By Mike Meiler
Niagara Gazette — Things went about as poorly as possible Sunday for the Buffalo Bills and rookie quarterback EJ Manuel.
Losing to the 2-6 Pittsburgh Steelers was one thing, looking inept offensively in a 23-10 game that was much more a blowout than the score indicates was another. But Manuel’s dud (22 of 39, 155 yards, 1 TD, 1 INT) was enough to waste any goodwill built up by Bills fans after watching four weeks of Thad Lewis and Jeff Tuel.
Manuel had missed Buffalo’s previous four games after spraining his knee in a loss to Cleveland on Oct. 3. Lewis and Tuel — and the team as a whole, really — looked better than expected and remained competitive during what was probably the toughest stretch of Buffalo’s schedule.
Still, the team went 1-3 without Manuel, and neither backup played well enough with any consistency to stir up any sort of QB controversy. If nothing else, the two made enough boneheaded plays (like game-changing pick-sixes) that Manuel became Bills’ fans savior. If the team could hang with playoff-bound squads like the Cincinnati Bengals, New Orleans Saints and Kansas City Chiefs with undrafted nobodies in Lewis and Tuel, what could it do with its first-round starter?

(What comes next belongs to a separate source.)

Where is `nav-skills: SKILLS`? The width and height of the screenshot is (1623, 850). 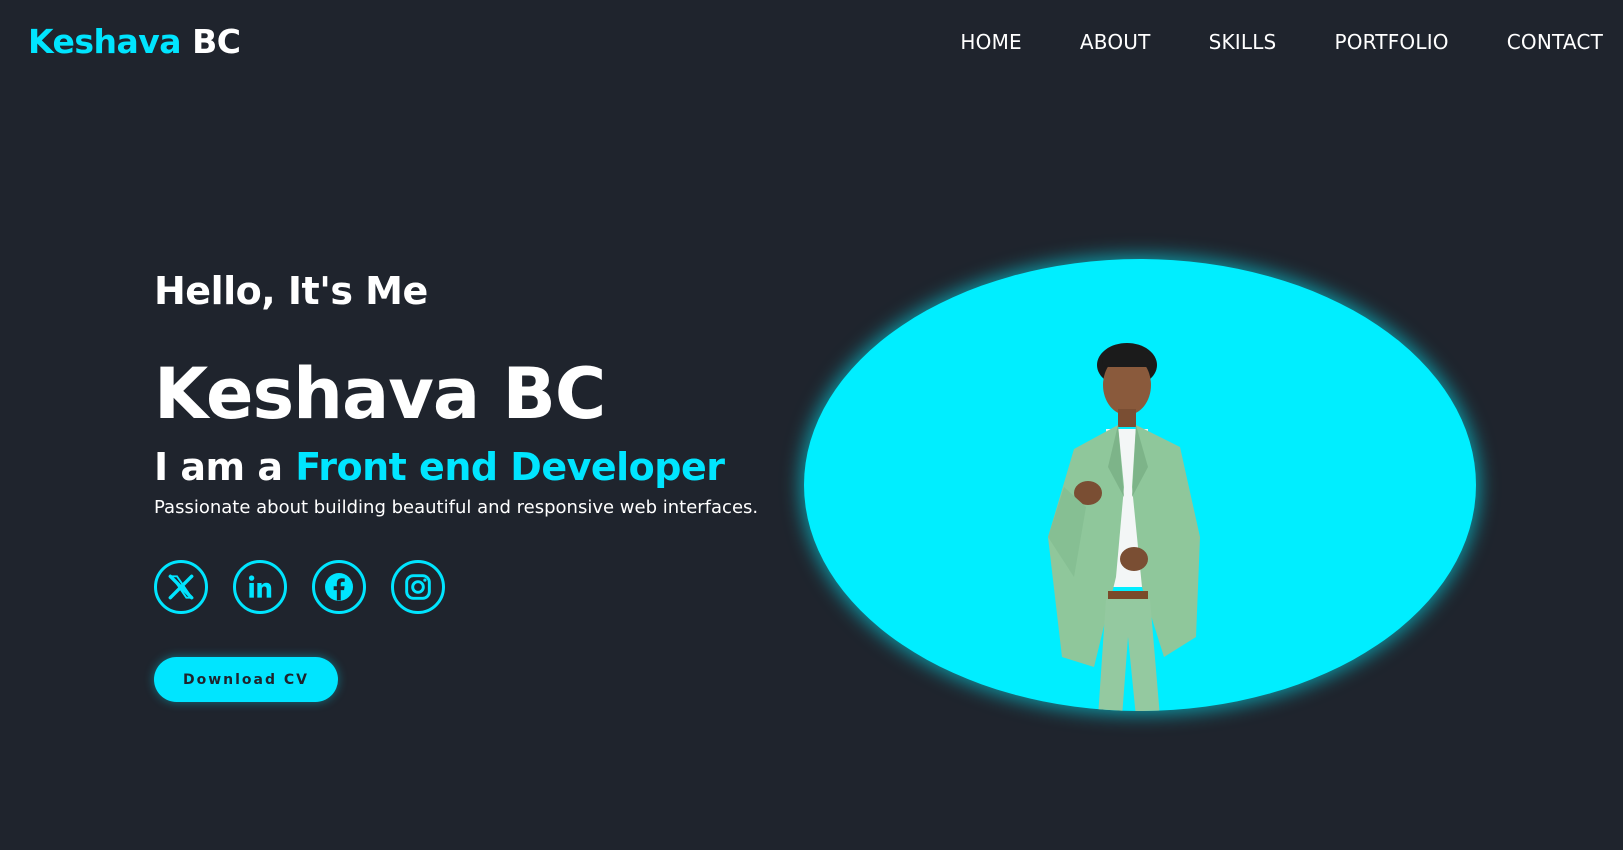 nav-skills: SKILLS is located at coordinates (1243, 42).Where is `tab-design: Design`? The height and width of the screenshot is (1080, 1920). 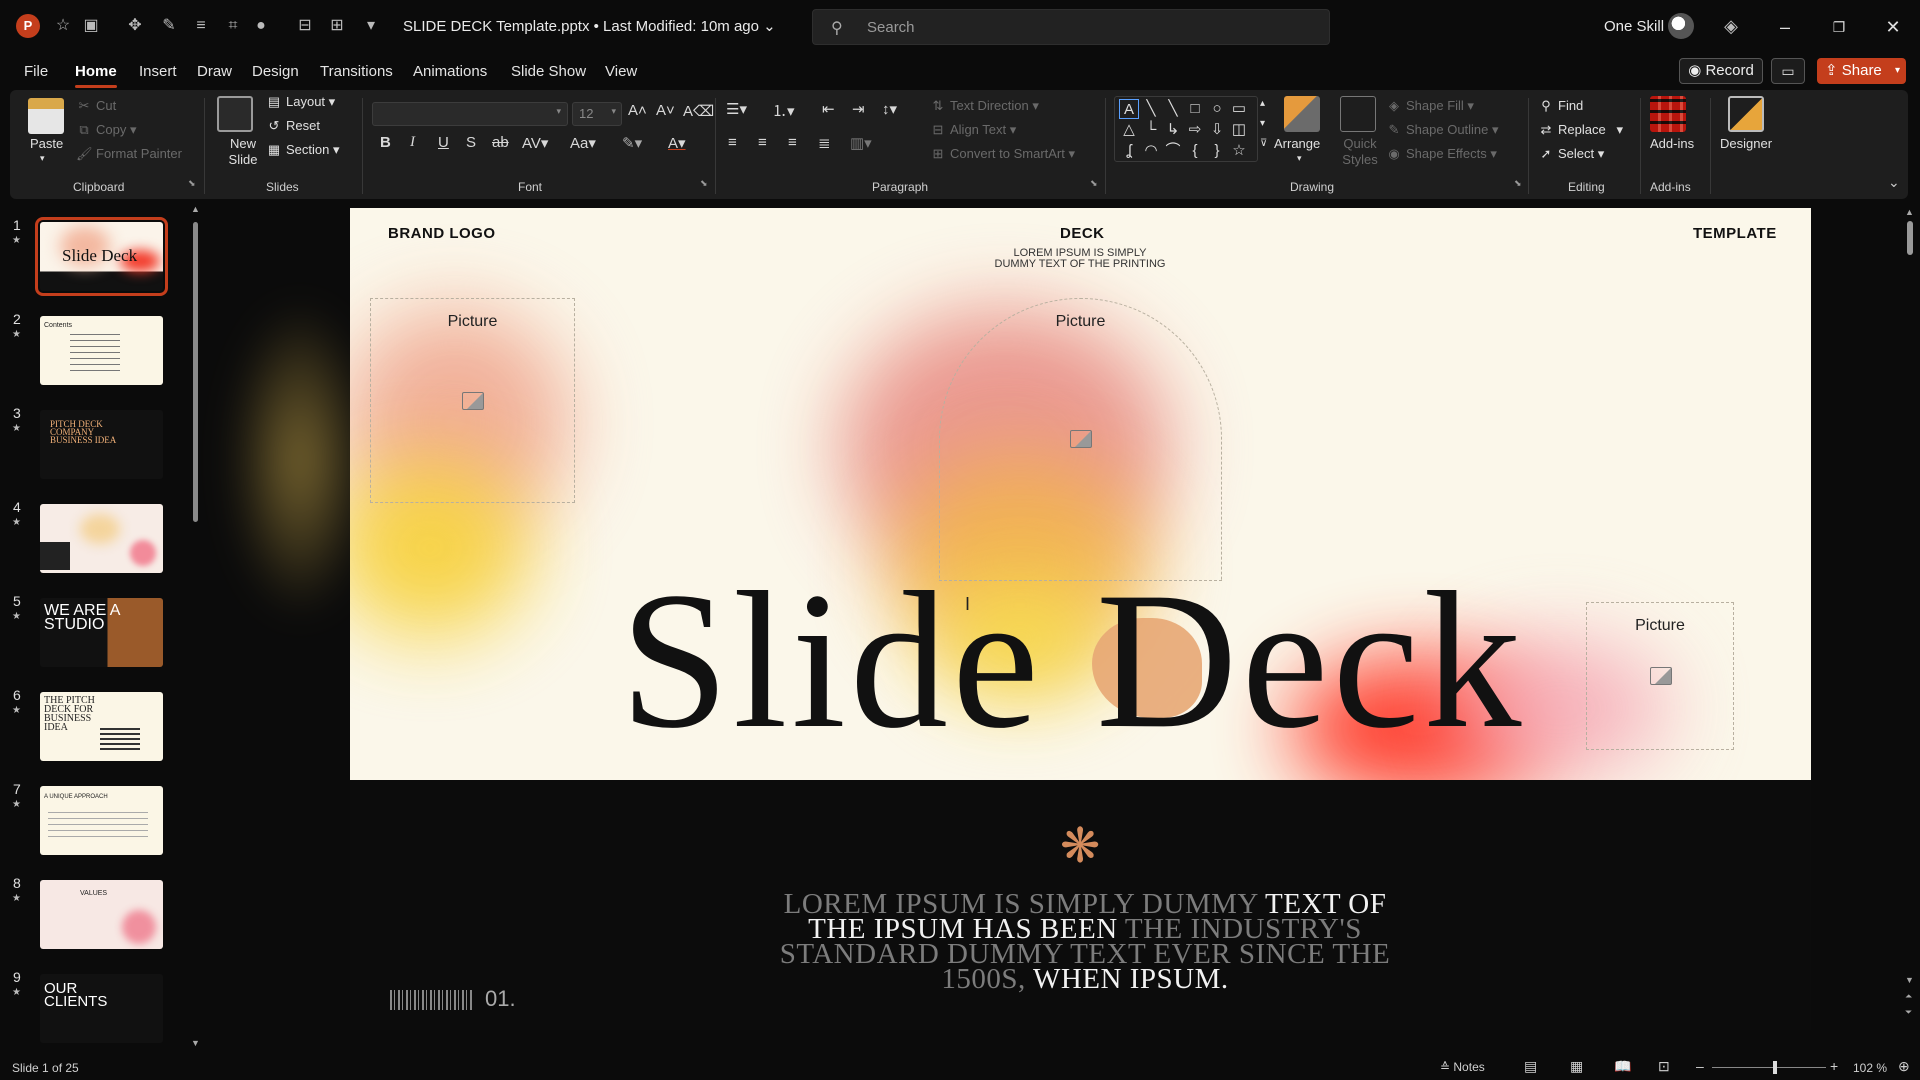 tab-design: Design is located at coordinates (276, 72).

Nothing, apparently. The Steelers played a great defensive game Sunday, bucking tradition by dropping into coverage rather than blitzing Manuel, which has been defensive coordinator Dick LeBeau’s calling card for most of his 40-year coaching career. LeBeau took away Buffalo’s running game, bet that Manuel and Buffalo’s receivers couldn’t beat him, and won.
It’s not all Manuel’s fault. Playing without rookie Robert Woods hurt, leaving Stevie Johnson as the lone receiving threat that could consistently win one-on-one matchups. Then Johnson got hurt, leaving a group of underwhelming receivers that relied on play designs and route combinations to get open.
But a good quarterback makes his receivers better. A good quarterback throws receivers open, putting the ball in a spot where only his teammate can get it. Manuel was the opposite Sunday, missing a wide-open Johnson multiple times before his injury, then turning to check downs and swing passes after he couldn’t connect with his receivers.
A good quarterback picks apart coverage-based defenses. We’ve seen it in Buffalo for years against Tom Brady. Good quarterbacks force defenses to blitz, then try for big plays when coordinators gamble and bring extra pressure.
Manuel is not a good quarterback. Yet. He’s still a rookie, and Sunday’s game was only his sixth start. His biggest issues have been inaccuracy and his tendency to check down rather than attack the secondary with long passes, which seems to be opposite most of the elite (see Brady, Brees, Manning and Rodgers) quarterbacks in the league.
Nobody expected Manuel to touch that “elite” level any time this year. But Buffalo fans will expect improvement. After 14 playoff-less seasons, they’re willing to wait for what could be a franchise quarterback.
At the same time, the Lewis and Tuel games proved that the rest of the roster can compete with the big boys. It feels like the team is a quarterback away from taking the next step. And after 14 playoff-less seasons, Buffalo fans won’t be willing to wait long.